--- Required action ---
Leave out the pictures and repeat exactly the lines from the one containing "Viewport: 2378px width, 1337px" through the end of the records.

--- Supplied records ---
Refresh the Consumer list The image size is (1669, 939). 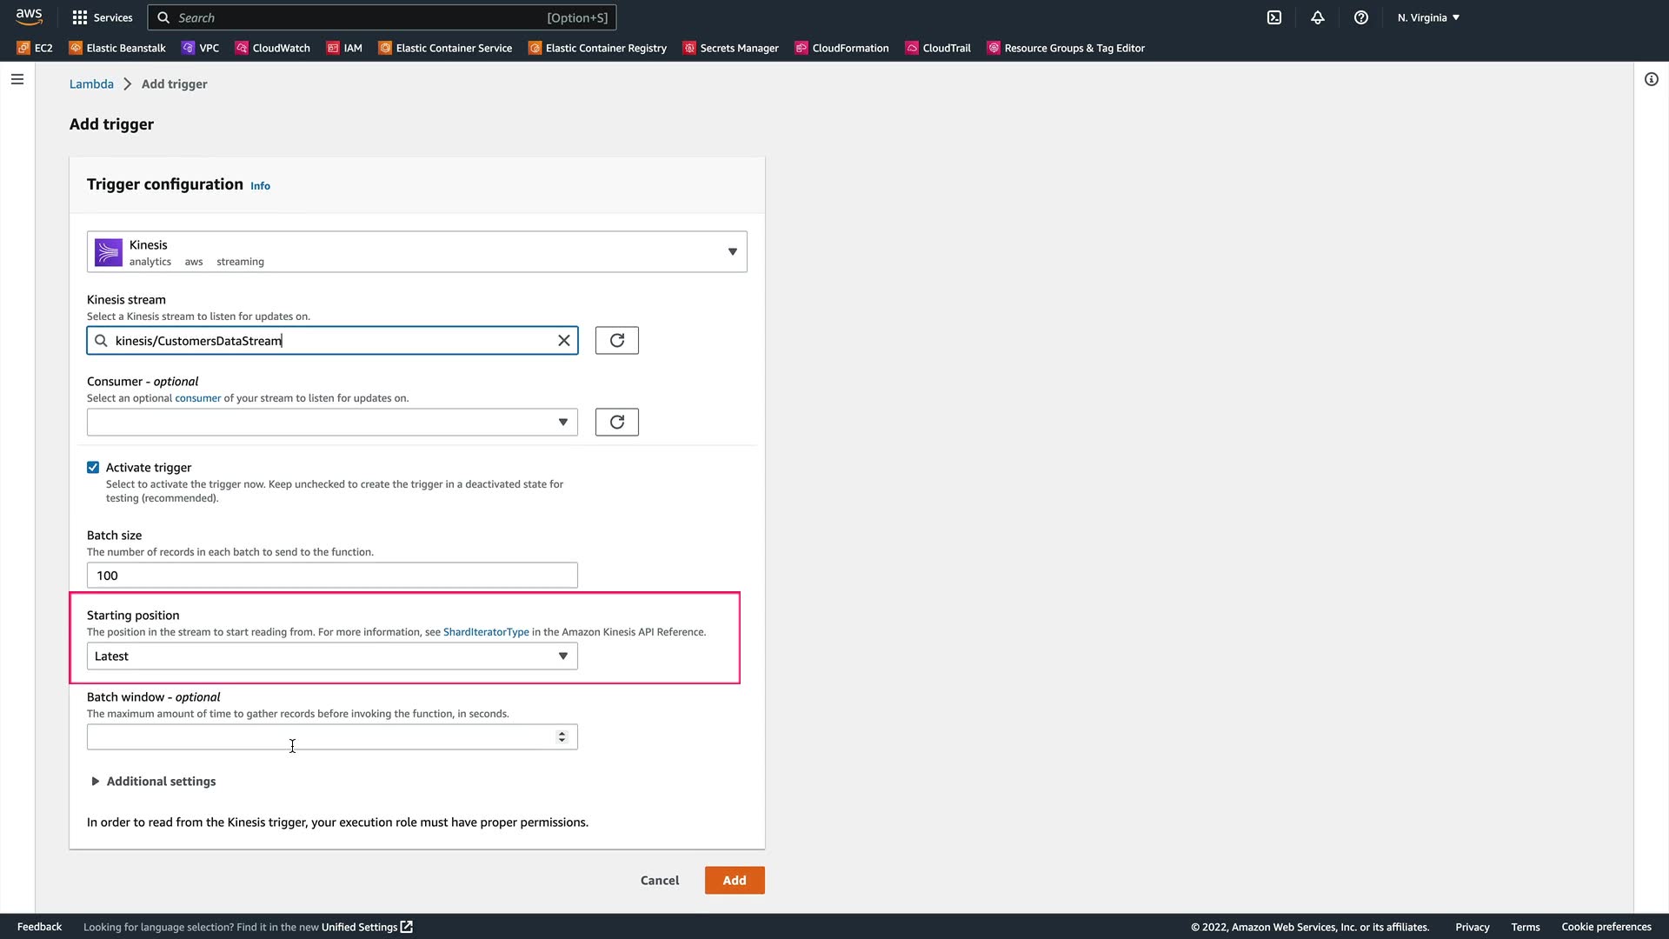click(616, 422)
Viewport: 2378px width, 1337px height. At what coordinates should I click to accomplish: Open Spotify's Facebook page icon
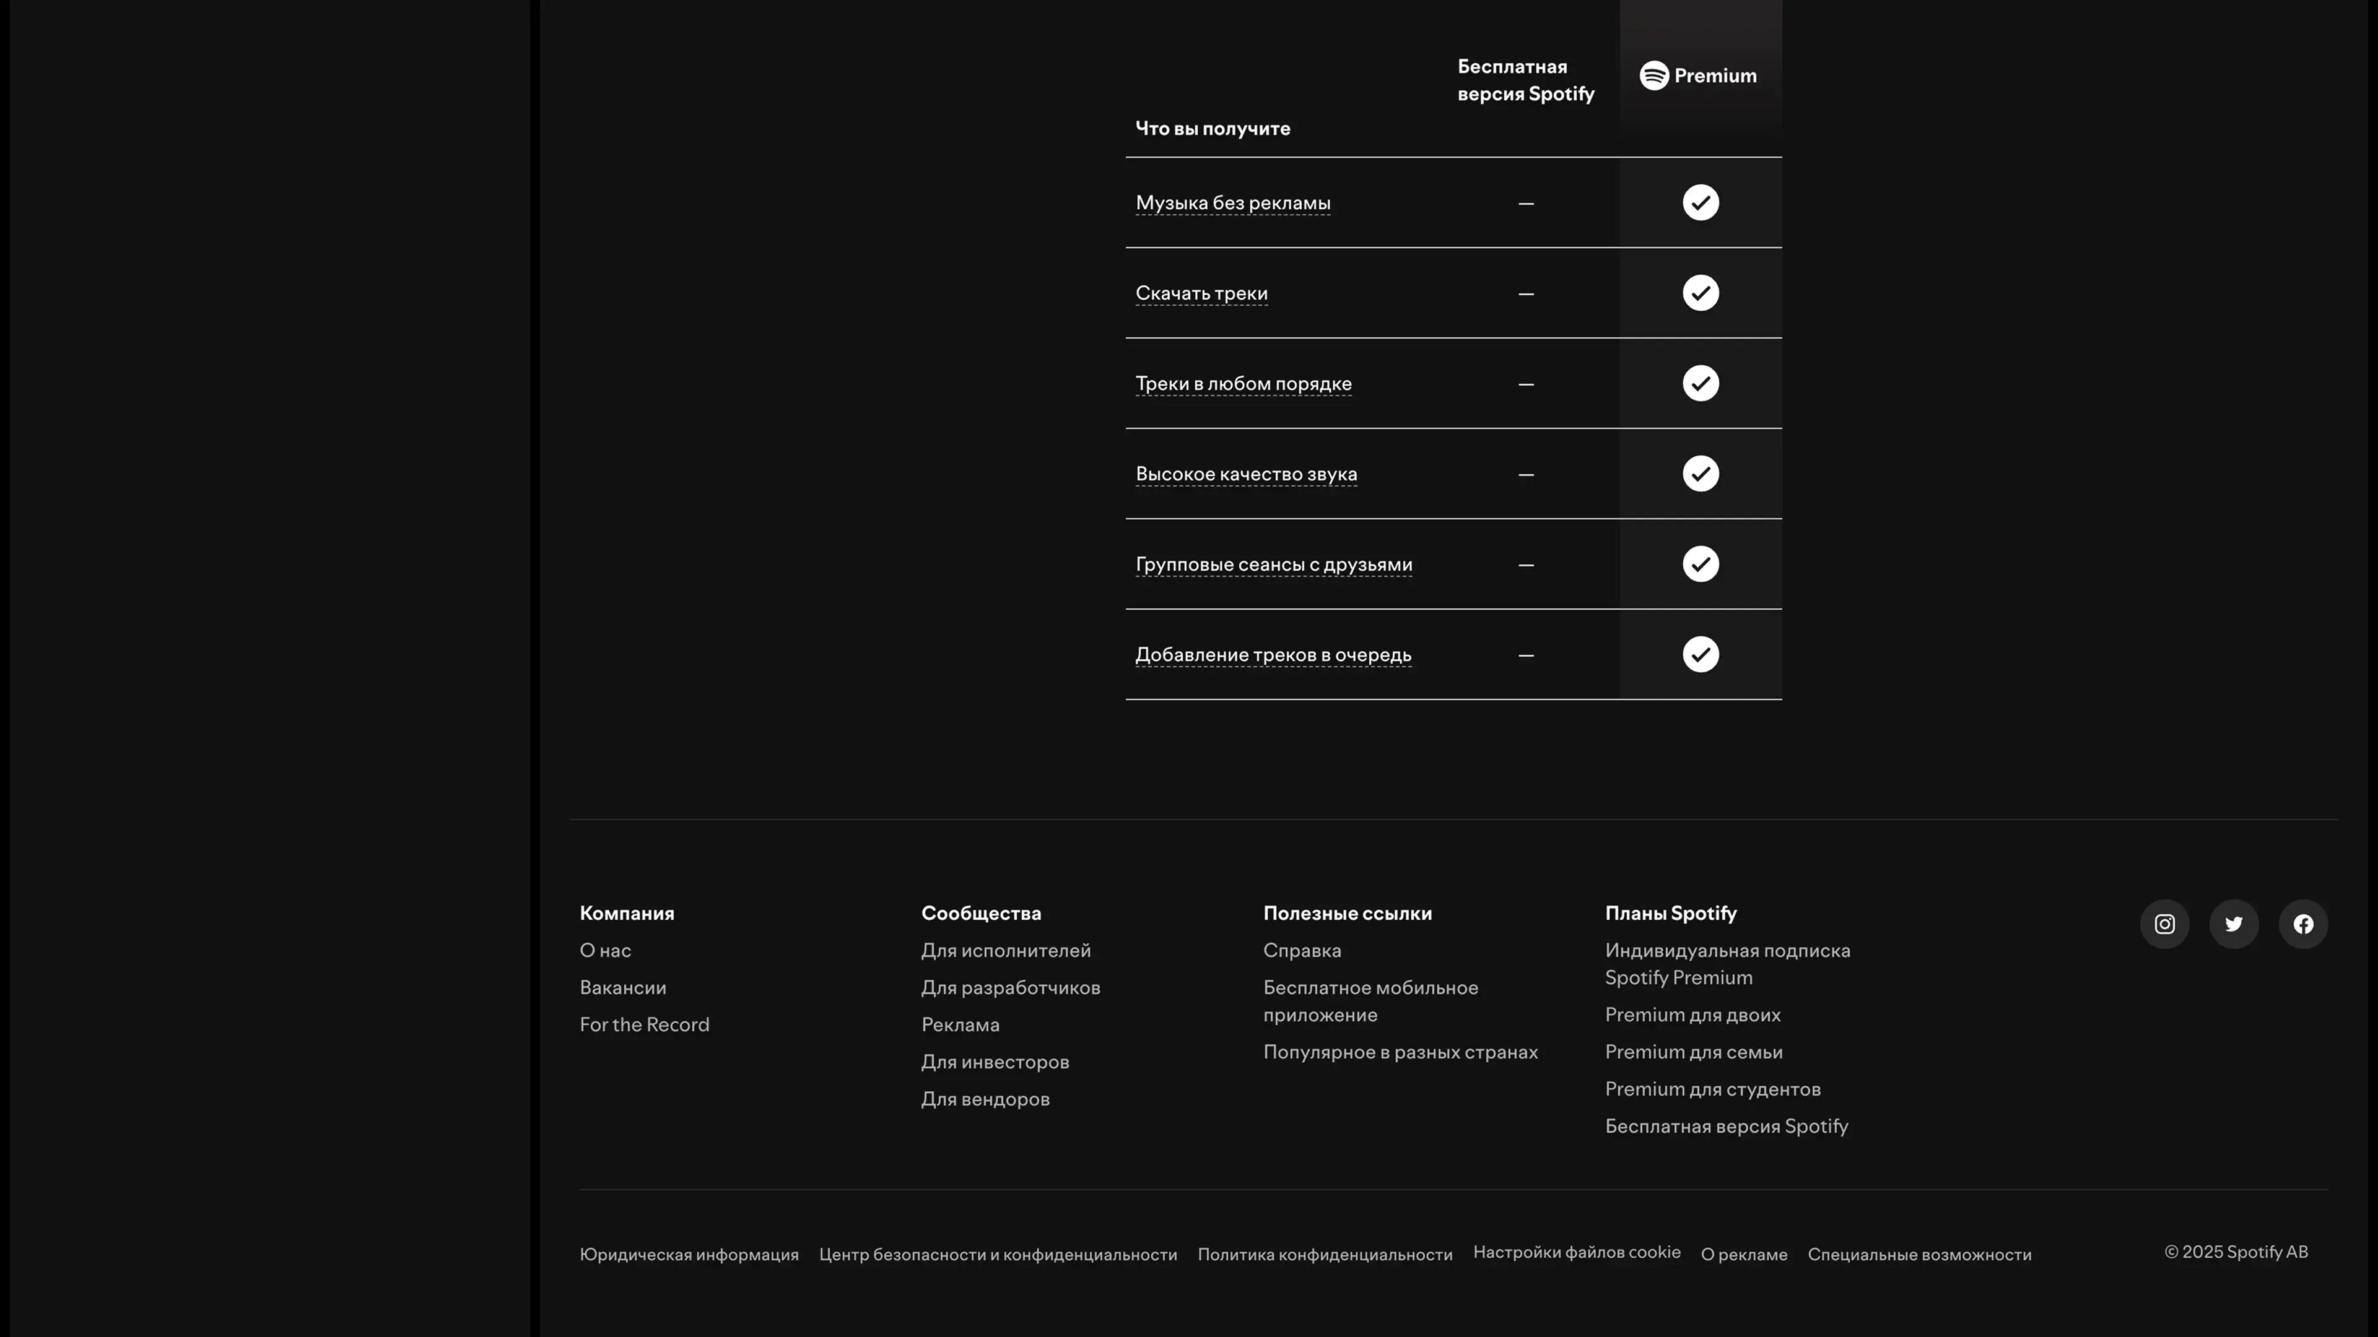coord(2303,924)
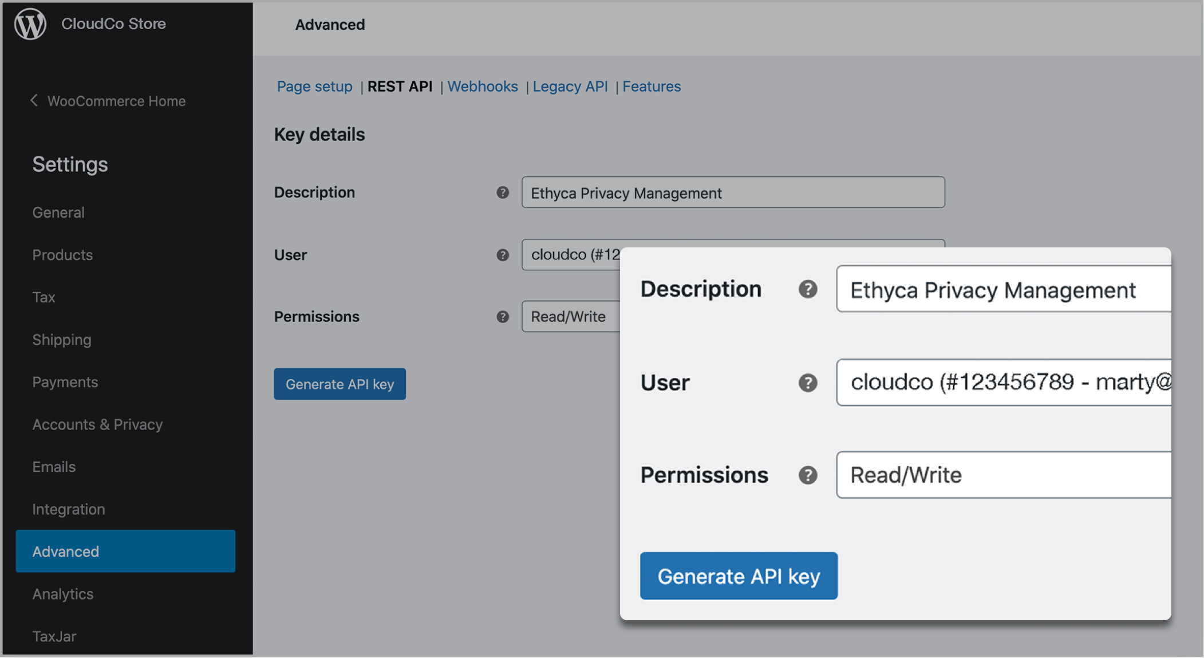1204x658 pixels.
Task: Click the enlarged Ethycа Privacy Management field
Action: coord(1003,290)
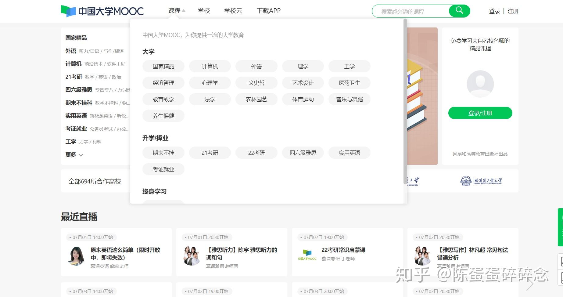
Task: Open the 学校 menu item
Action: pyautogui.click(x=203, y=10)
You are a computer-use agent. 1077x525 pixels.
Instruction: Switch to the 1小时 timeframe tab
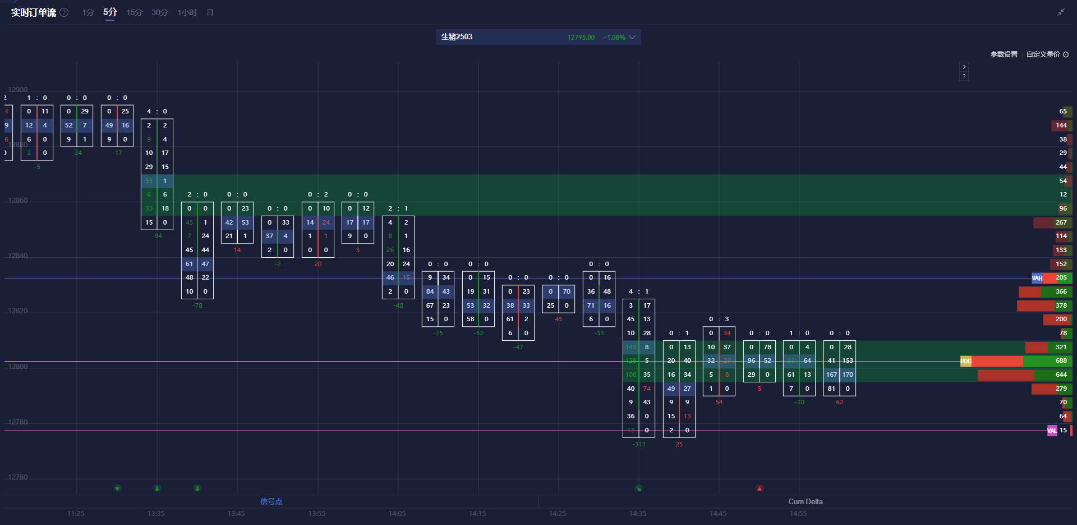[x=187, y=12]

--- Final answer ---
Viewport: 2378px width, 1337px height. At what coordinates should I click to accomplish: Open Spotify's Facebook page icon
coord(2303,924)
1204x658 pixels.
Task: Click the enlarged Ethycа Privacy Management field
Action: coord(1003,290)
Task: Open the 学校 menu item
Action: pyautogui.click(x=203, y=10)
You are a computer-use agent. 1077x525 pixels.
Instruction: Switch to the 1小时 timeframe tab
[x=187, y=12]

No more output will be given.